Recovering the freakishness of Christianity

Recovering the freakishness of Christianity July 22, 2013

Russell Moore, identified as per our previous discussion as one of those “Lutheran Baptists,” was recently appointed head of the Ethics and Religious Liberty Commission of the Southern Baptist Convention, which makes pronouncements on public policy for that church body.  But Rev. Moore is going far beyond the usual rightwing talking points that have been associated with Christian conservatives.  In an interview with Michelle Boorstein of the Washington Post, he gives some thoughtful comments about generic civil religion, abortion, military chaplains, and religious freedom.

From An interview with Russell Moore of the Southern Baptist Convention – The Washington Post (the questions not being in the same order0;

Many Americans are turning away from institutional religion. Why?

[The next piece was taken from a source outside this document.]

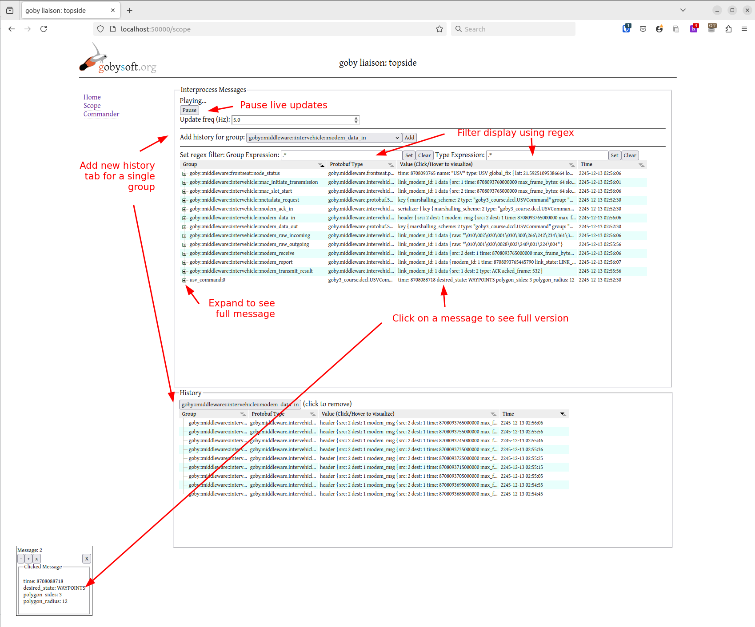Open the Firefox hamburger application menu
This screenshot has height=627, width=755.
744,29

When it comes to [people who say they have “no religion”], in some ways that is the collapse of Bible Belt America, of this sense of Christianity as being something that is part of a normal American life. [In some areas of the country], it meant someone was a good citizen by being part of a church. That is collapsing, and as an evangelical Christian, I say good riddance to that.

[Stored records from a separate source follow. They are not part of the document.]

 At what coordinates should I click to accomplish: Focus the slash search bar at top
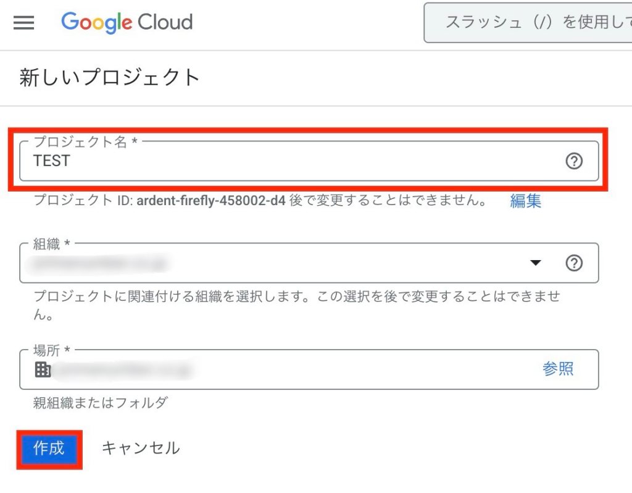point(531,23)
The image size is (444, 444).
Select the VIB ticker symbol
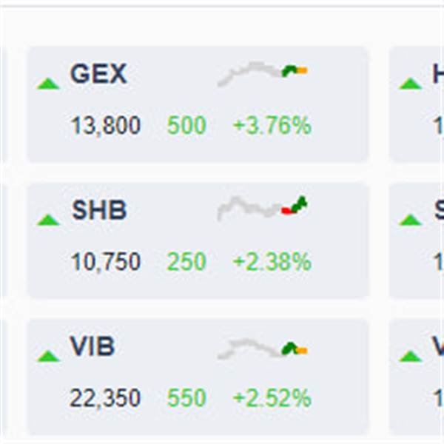(93, 346)
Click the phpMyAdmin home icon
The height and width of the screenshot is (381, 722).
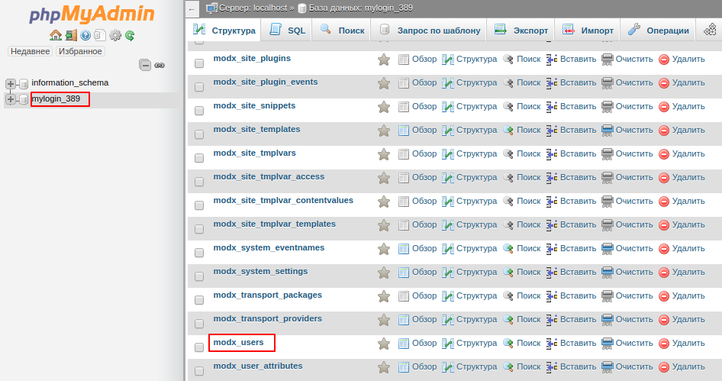tap(55, 35)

I don’t think that sort of American dream plus Jesus represented biblical Christianity at all and in many ways hindered it and the advance of the Gospel, which is dependent upon . . . the freakishness of Christianity. We’re saying some things that are extraordinary — that a dead man has come back to life! That reconciliation with God is possible through forgiveness of sins. Those things aren’t just the application of moral American life. The “Veggie Tales” phenomenon in evangelicalism, the taking Bible characters and making cartoons out of them and teaching moral lessons from those things really represented a lot of what was happening in Bible Belt Christianity that I think was bloodless and Gospel-free in many ways. That’s changing, so you don’t have nominal young Christian church members who are going to church because they think this is what’s good for their families or their businesses or to find a spouse or to make partner at the law firm. Those days are over.

Where is the abortion debate going? Public-opinion polls show Americans want abortion available in the early stages. And yet these measures are passing in the states to limit it in the later stages.

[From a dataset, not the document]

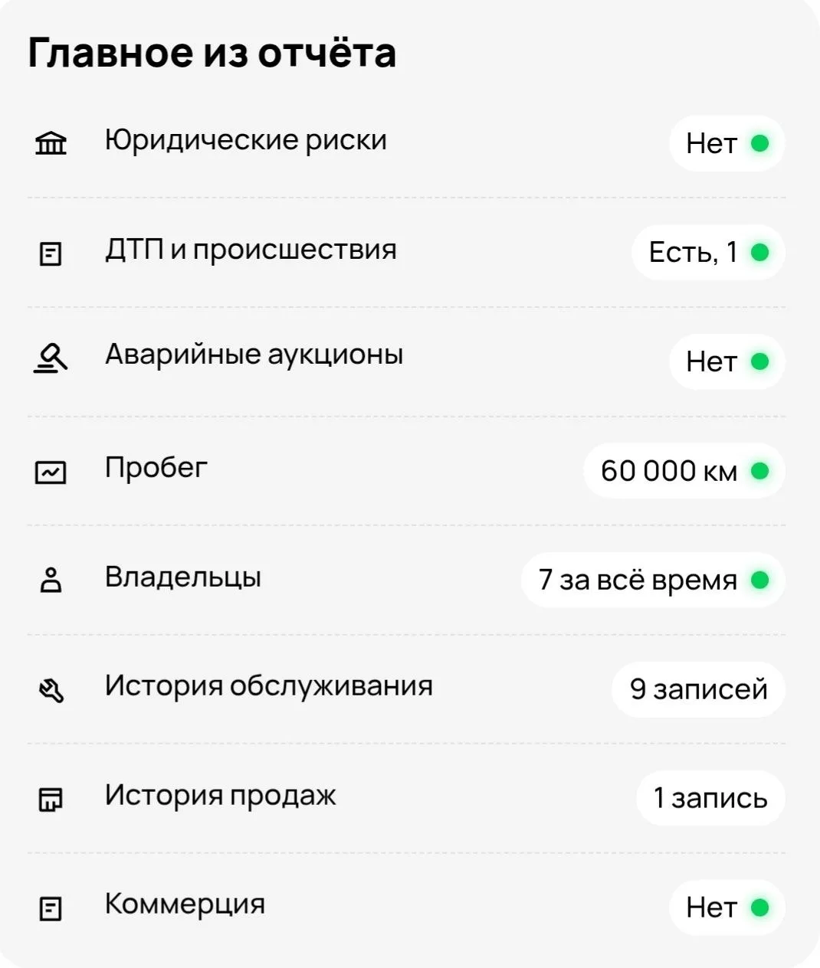
Task: Click the storefront icon for История продаж
Action: pyautogui.click(x=51, y=799)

One thing I try and do with our constituency on this issue is to warn against extreme triumphalism [or] pessimism. Because some of our people see those polls that young people are increasingly pro-life and see it as “We’re winning.” I’m not sure that’s the case. But the fact that this is a real debate in American culture is in one sense a success of pro-life movement.

Views on abortion are changing because of technology and the viability of the fetus.

But technology takes as well as it gives. I’m concerned as abortion becomes more chemical [with the RU-486 abortion pill] and less clinical that the abortion debate will then change. I use the analogy of pornography. There was a lot of effort by social conservatives to keep adult bookshops out, and those were battles worth having, but now the issue isn’t whether there’s a Playboy behind the counter. You have a ubiquity and an invisibility around pornography that has weaponized it. A similar thing I fear could happen with abortion as it becomes more of a pharmaceutical and chemical issue that enables people to put a distance between themselves and the personhood of the child involved.

[On military chaplains] So the religious liberty discussion is about the relationship between religion and the state?

It’s easy for [the chaplaincy] to become just a religious extension of the government. If that’s where chaplaincy is headed, you won’t have Catholic and Muslim and Orthodox Jewish chaplains. You’ll just have bland, generic civil American religion. . . . I’m worried about the silencing of various voices in order to have a generic civil religion we can all agree on. Which is impossible.